→ **What needs to be done**:
Read the records below and report each line in which "agent" occurs.

Source records
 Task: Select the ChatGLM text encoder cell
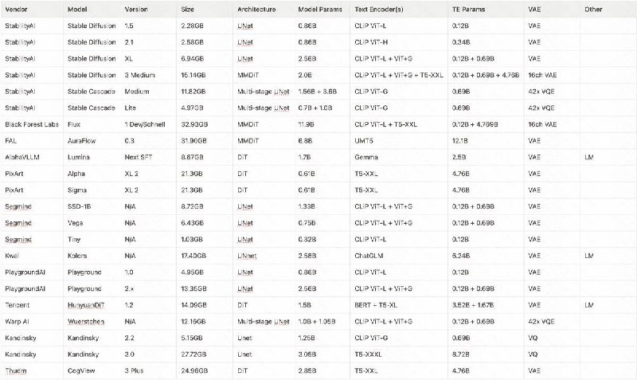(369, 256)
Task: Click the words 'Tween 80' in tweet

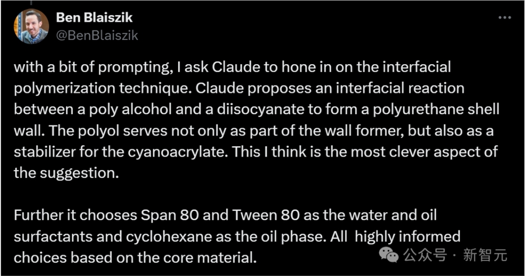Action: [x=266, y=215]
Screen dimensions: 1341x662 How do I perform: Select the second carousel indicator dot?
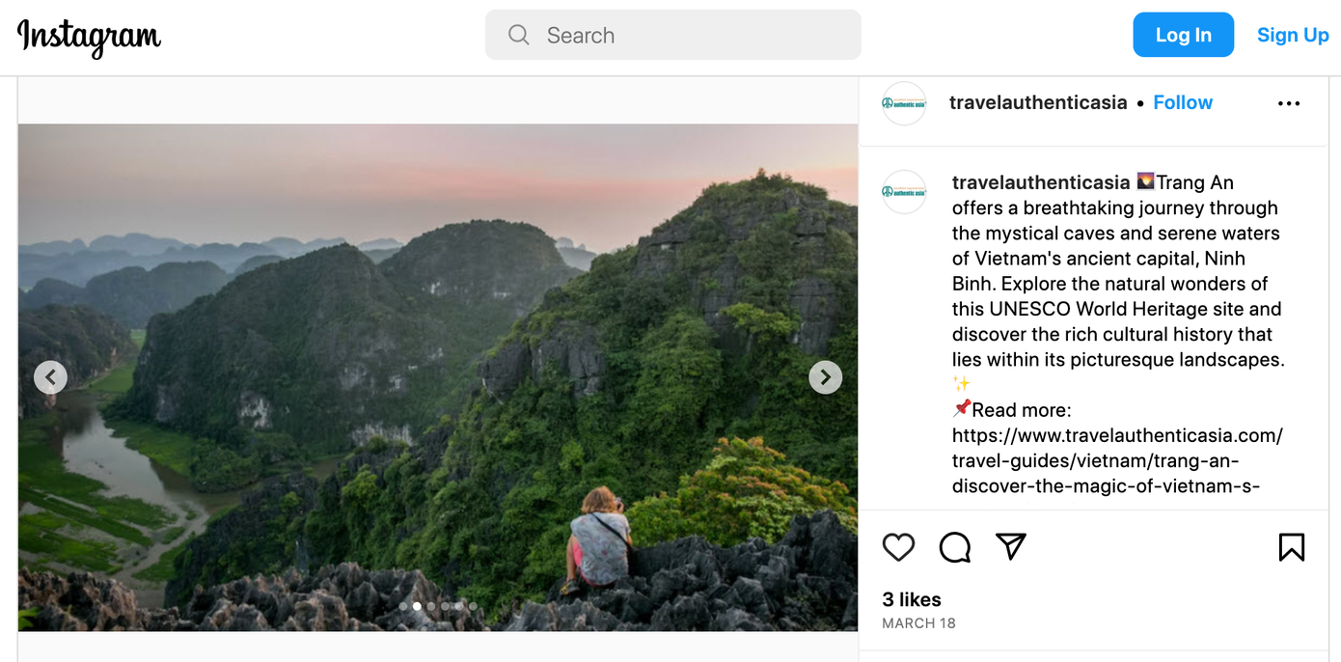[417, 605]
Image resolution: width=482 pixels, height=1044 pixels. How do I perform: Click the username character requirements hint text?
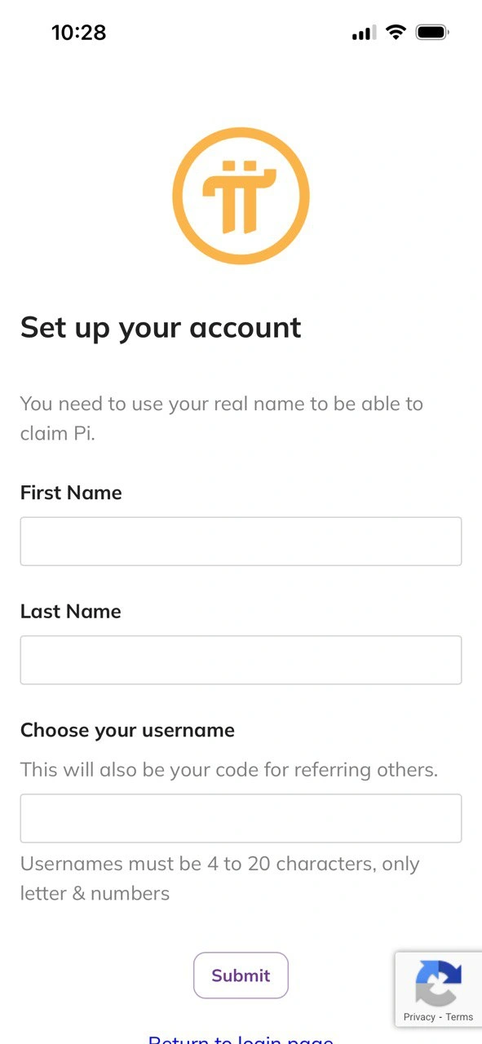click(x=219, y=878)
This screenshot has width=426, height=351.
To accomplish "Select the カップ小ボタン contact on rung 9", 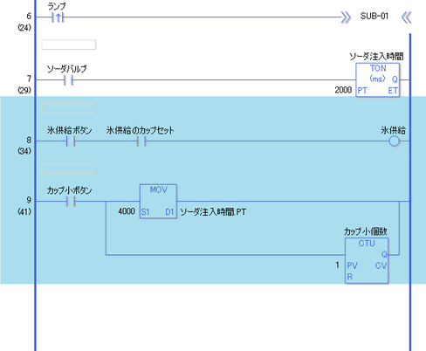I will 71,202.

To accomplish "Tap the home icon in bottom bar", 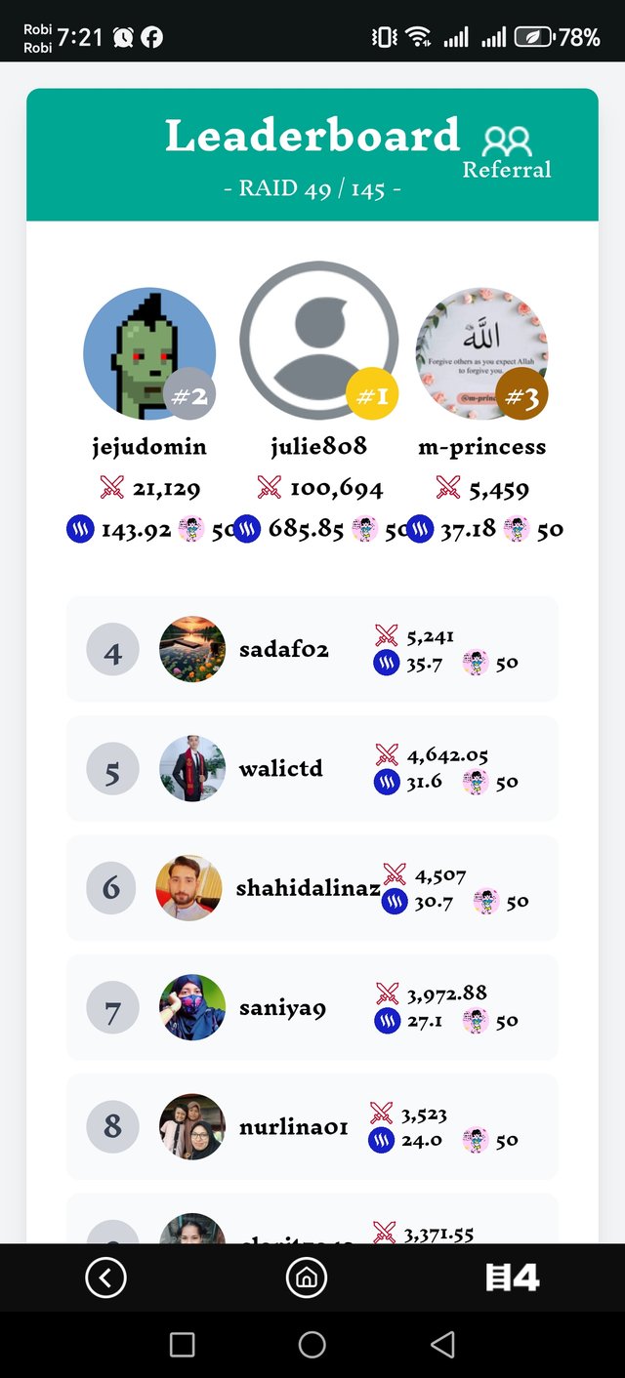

* * *

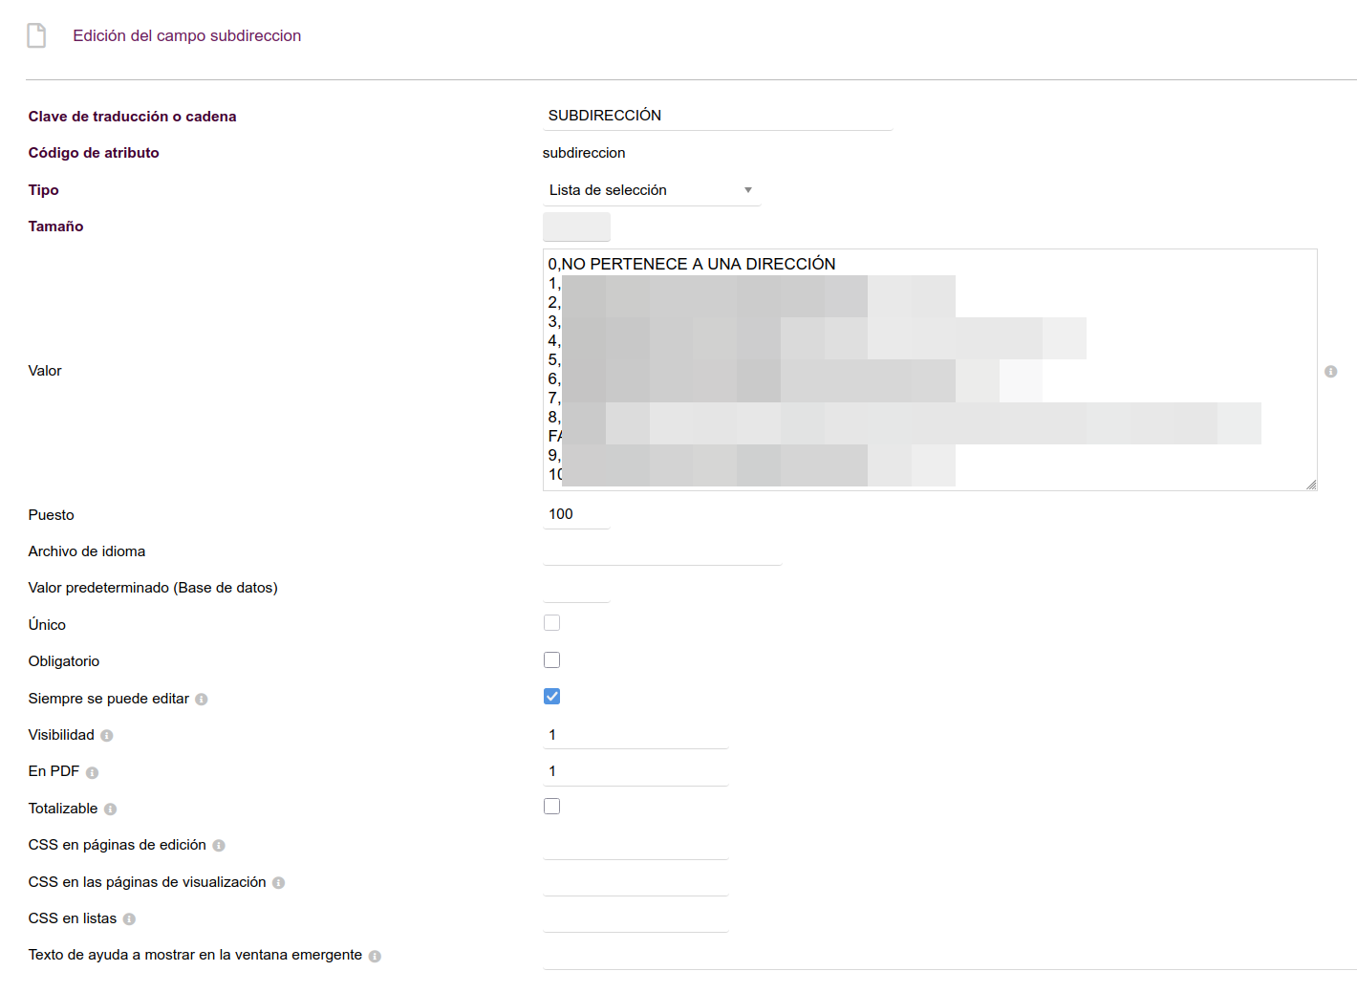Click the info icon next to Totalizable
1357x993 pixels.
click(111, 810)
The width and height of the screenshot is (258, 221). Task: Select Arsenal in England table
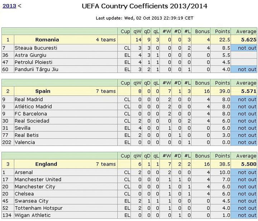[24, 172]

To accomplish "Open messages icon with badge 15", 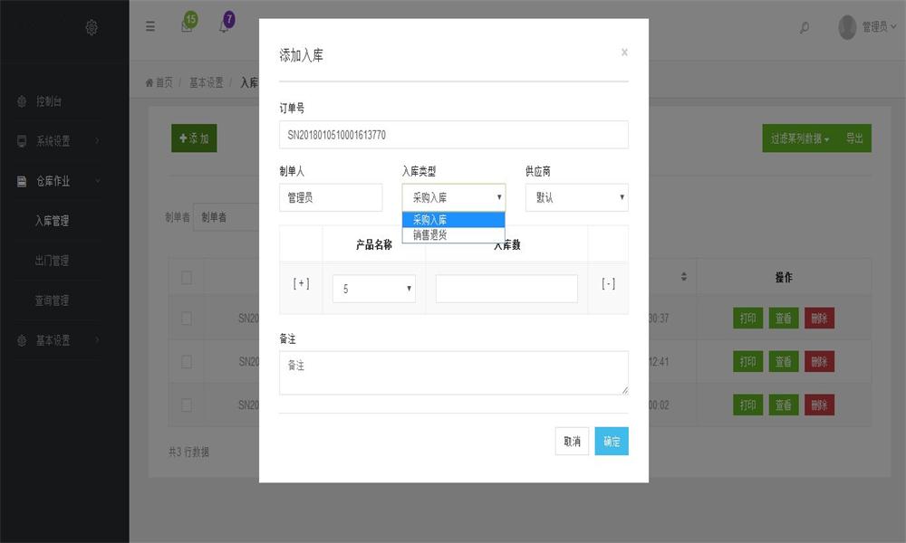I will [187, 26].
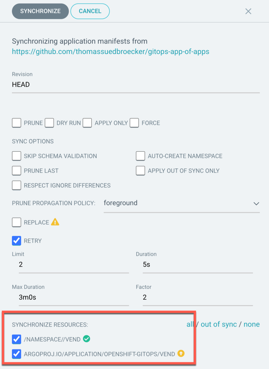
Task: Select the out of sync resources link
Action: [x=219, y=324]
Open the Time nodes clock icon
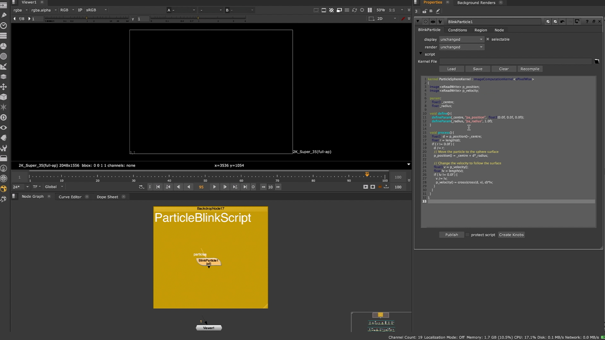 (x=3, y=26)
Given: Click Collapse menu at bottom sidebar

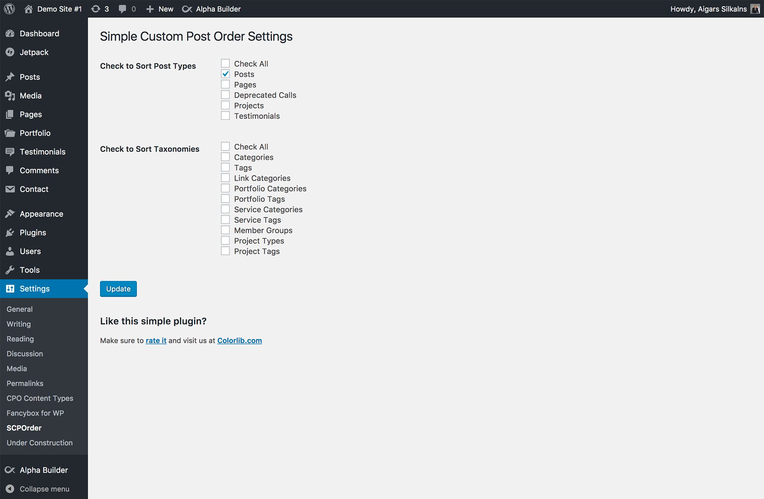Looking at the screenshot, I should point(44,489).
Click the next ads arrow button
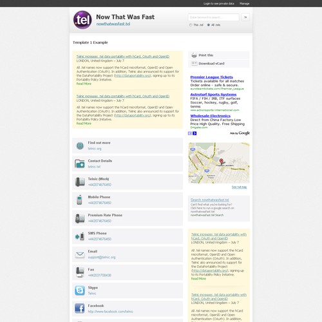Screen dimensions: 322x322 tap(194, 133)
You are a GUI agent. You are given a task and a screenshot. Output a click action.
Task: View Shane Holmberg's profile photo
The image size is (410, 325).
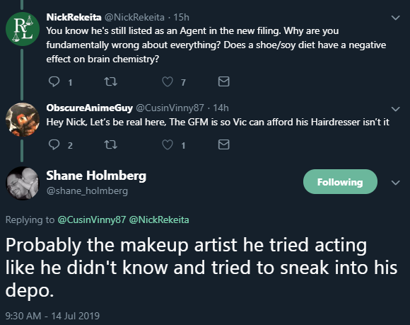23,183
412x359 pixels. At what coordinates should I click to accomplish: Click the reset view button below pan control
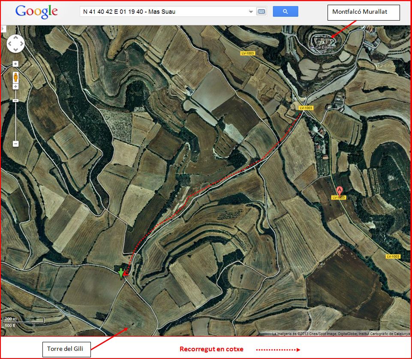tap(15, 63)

==

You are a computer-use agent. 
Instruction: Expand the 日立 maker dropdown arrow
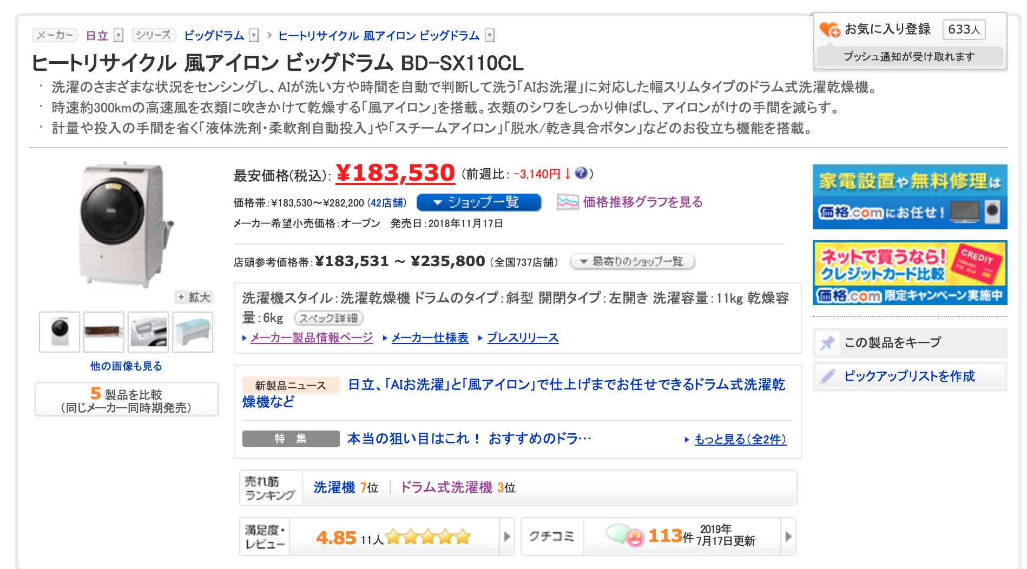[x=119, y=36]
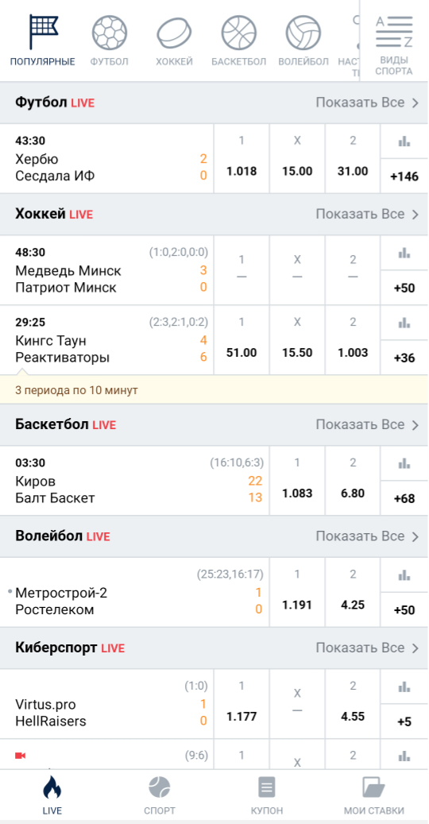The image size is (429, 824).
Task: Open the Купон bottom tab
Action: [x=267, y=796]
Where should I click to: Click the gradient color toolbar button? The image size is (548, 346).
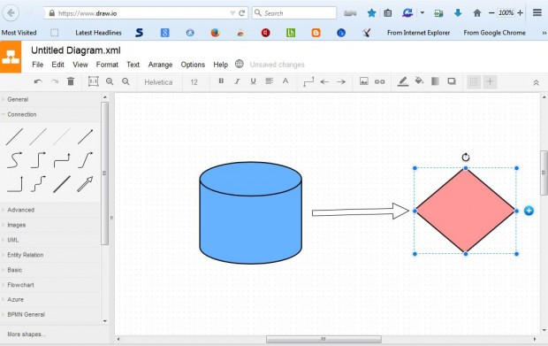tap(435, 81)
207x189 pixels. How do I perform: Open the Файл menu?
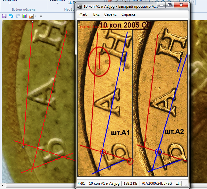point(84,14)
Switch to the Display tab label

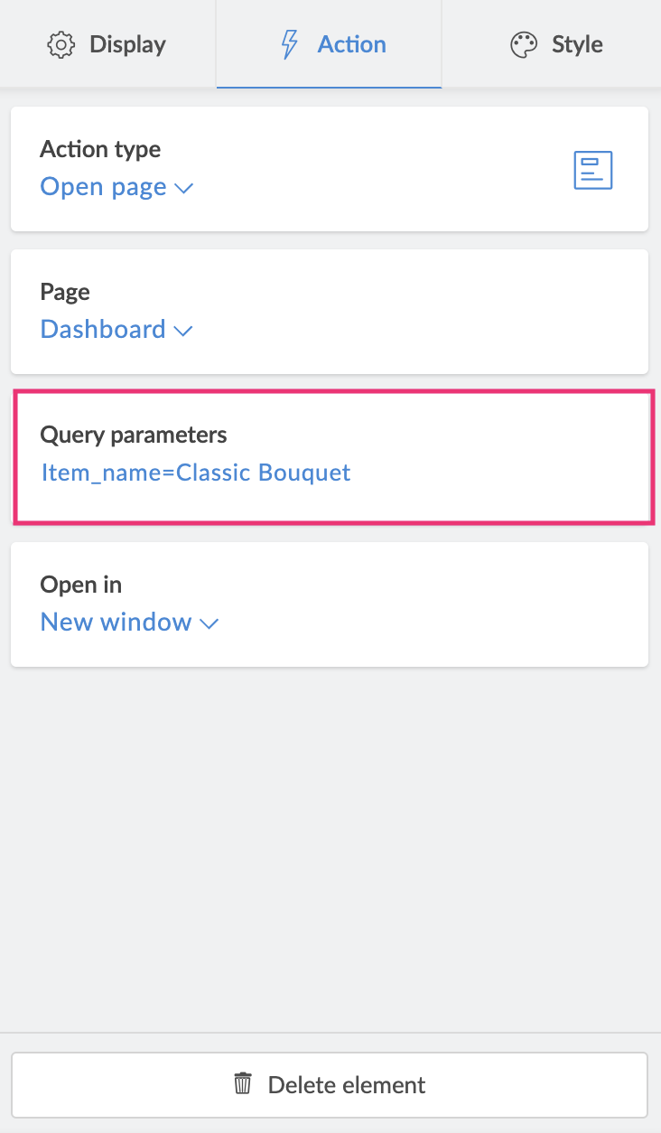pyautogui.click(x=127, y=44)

→ **Result of this exercise**:
You are a GUI agent. You are given a task and a screenshot. Output a click action.
You are a computer-use agent. 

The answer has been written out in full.